Gaps & Risks — Explicit Assessment
Critical Gaps
| Gap | Impact | Effort to Close |
|---|---|---|
| Non-arXiv sources | Pipeline currently optimized for arXiv ecosystem. PubMed, IEEE, Springer, Elsevier, Nature papers require new adapters. | High — each publisher has unique PDF layouts, HTML formats, and access APIs. Estimate 2–3 weeks per publisher adapter. |
| Figure extraction | Docling extracts figure references but not figure content (images). ar5iv provides some images but inconsistently. | Medium — need image extraction + captioning pipeline. Docling v2 has basic image support; needs quality scoring for images. |
| Real-time ingestion | Current pipeline is batch-oriented. No push-based ingestion when new papers are published. | Medium — add arXiv RSS feed listener + NATS topic for new paper events. |
| Cross-paper citation graph | Individual papers are processed independently.
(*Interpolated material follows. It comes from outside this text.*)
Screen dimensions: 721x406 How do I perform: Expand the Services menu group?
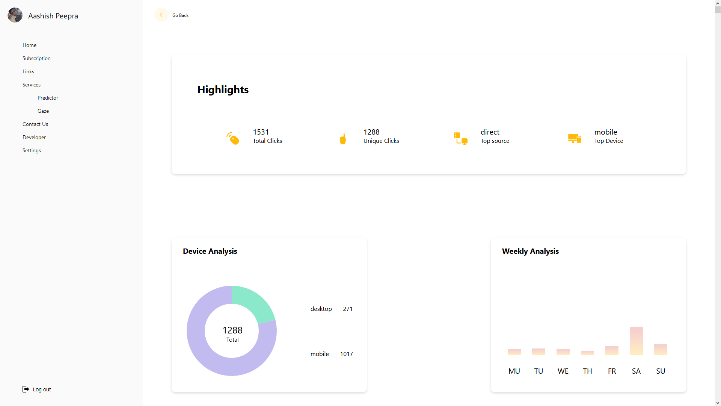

No citation graph linking papers within a corpus. | Medium — extract citation references from bibliography components, build adjacency graph in PostgreSQL. |
Risks
| Risk | Probability | Impact | Mitigation |
|---|---|---|---|
| ar5iv service deprecation | Low | High | ar5iv is community-maintained; monitor status, build fallback to direct LaTeXML rendering |
| Docling breaking changes | Medium | Medium | Version pin, maintain compatibility test suite against reference corpus |
| Publisher IP restrictions | Medium | High | Negotiate API access for enterprise tenants; implement institutional proxy support |
| Quality scoring drift | Low | Medium | Maintain golden reference set of manually scored papers; run regression tests weekly |
Integration Patterns — Concrete Adapter Interfaces
UDOM Store Adapter (Python)
from abc import ABC, abstractmethod
from typing import AsyncIterator
class UDOMStoreAdapter(ABC):
"""Interface for UDOM document storage — swappable backends."""
@abstractmethod
async def store_document(self, doc: UDOMDocument, tenant_id: str) -> str:
"""Store UDOM document, return document ID."""
...
@abstractmethod
async def get_components(
self, arxiv_id: str, tenant_id: str,
component_type: str | None = None,
) -> list[UDOMComponent]:
"""Retrieve components, optionally filtered by type."""
...
@abstractmethod
async def semantic_search(
self, query: str, tenant_id: str,
corpus: str | None = None, limit: int = 20,
) -> list[UDOMComponent]:
"""Semantic search across components in tenant's corpus."""
...
@abstractmethod
async def get_quality_report(
self, tenant_id: str, corpus: str | None = None,
) -> dict:
"""Aggregate quality statistics for tenant's corpus."""
...
Source Adapter (Python) — For New Publishers
class SourceAdapter(ABC):
"""Interface for adding new paper sources (publishers, preprint servers)."""
@abstractmethod
async def extract(self, paper_id: str) -> list[UDOMComponent]:
"""Extract UDOM components from this source."""
...
@abstractmethod
def supports(self, paper_id: str) -> bool:
"""Whether this adapter handles the given paper ID format."""
...
@property
@abstractmethod
def source_name(self) -> str:
"""Unique source identifier (e.g., 'pubmed', 'ieee', 'springer')."""
...
@property
@abstractmethod
def default_confidence(self) -> float:
"""Baseline confidence for components from this source."""
...
Agent Tool Interface (TypeScript)
interface UDOMAgentTools {
/** Search UDOM corpus for components matching a semantic query. */
searchComponents(params: {
query: string;
tenantId: string;
corpus?: string;
componentType?: ComponentType;
limit?: number;
}): Promise<UDOMComponent[]>;
/** Get all components of a specific paper. */
getPaperComponents(params: {
arxivId: string;
tenantId: string;
componentType?: ComponentType;
}): Promise<UDOMComponent[]>;
/** Compare a metric across multiple papers. */
crossPaperComparison(params: {
metric: string;
paperIds: string[];
tenantId: string;
}): Promise<ComparisonResult>;
/** Get quality report for a corpus. */
getCorpusQuality(params: {
tenantId: string;
corpus?: string;
}): Promise<QualityReport>;
}
Impact assessment covers: architecture placement, multi-tenancy, compliance, observability, agent orchestration, advantages, gaps, and concrete integration interfaces.